L'assassinat de Caligula.


                                        Si l'on admet cette hypothèse, la plupart des "délires" de Caligula prennent un autre sens. Prenons quelques exemples, en commençant par l'histoire d'Incitatus, le cheval nommé Consul : premièrement, Suétone lui-même n'est pas affirmatif. "On dit que..." écrit-il. Pourquoi pas ? On peut bien raconter n'importe quoi ! Cependant, on peut envisager que Caligula ait "menacé" de faire un consul de la brave bête : vu les rapports hostiles qu'il entretenait avec l'auguste assemblée, voilà typiquement le genre de provocation qu'il aurait goûtée. Une manière de signifier, en substance : "Vous êtes une belle bande d'abrutis, tellement stupides et inutiles que même mon cheval pourrait vous remplacer !" De là à passer à l'acte...

Le célèbre portrait d'Incitatus, par Salvador Dali.
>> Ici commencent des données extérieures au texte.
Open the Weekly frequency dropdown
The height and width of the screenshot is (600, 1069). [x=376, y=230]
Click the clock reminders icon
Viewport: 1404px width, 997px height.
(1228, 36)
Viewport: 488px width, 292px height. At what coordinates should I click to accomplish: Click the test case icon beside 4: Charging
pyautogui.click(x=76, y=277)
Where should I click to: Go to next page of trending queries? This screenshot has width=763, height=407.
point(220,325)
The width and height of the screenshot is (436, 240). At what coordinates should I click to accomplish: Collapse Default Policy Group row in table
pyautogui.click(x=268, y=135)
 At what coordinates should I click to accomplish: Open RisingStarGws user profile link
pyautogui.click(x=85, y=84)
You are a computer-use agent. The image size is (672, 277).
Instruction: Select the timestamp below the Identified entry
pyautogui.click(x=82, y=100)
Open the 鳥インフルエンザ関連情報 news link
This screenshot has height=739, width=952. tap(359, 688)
                                        Même chose en ce qui concerne la fameuse expédition en Bretagne, et la "pêche aux moules" imposées aux féroces légionnaires. Quelques années plus tard, l'Empereur Claude tentera - avec succès - une nouvelle expédition sur l'île. Il se heurtera toutefois à la réticence de ses soldats, effrayés à l'idée de se frotter aux monstres qui, disait-on, peuplaient la Bretagne. Il ne les convaincra d'embarquer qu'en leur dépêchant l'un de ses affranchis pour que les soldats, piqués au vif devant cet ancien esclave suffisamment courageux, lui, pour traverser la Manche, se décident à prendre la mer ! Si l'anecdote rapportée par Suétone est réelle (ce dont on peut largement douter), j'imagine très bien que, dans la même situation, Caligula disjoncte et, en se livrant à une des provocations qu'il apprécie tant, tente de provoquer un sursaut d'orgueil chez ses hommes : "Et bien, puisque vous tremblez comme des fillettes à l'idée de vous embarquer, ramassez donc des coquillages ! Ça vous fera les pieds, et c'est le seul exploit qui soit à la hauteur de votre courage !" Un tempérament colérique, une inclinaison certaine pour l'humiliation et le grotesque, et un sens de l'humour cruel - mais est-ce là de la démence ?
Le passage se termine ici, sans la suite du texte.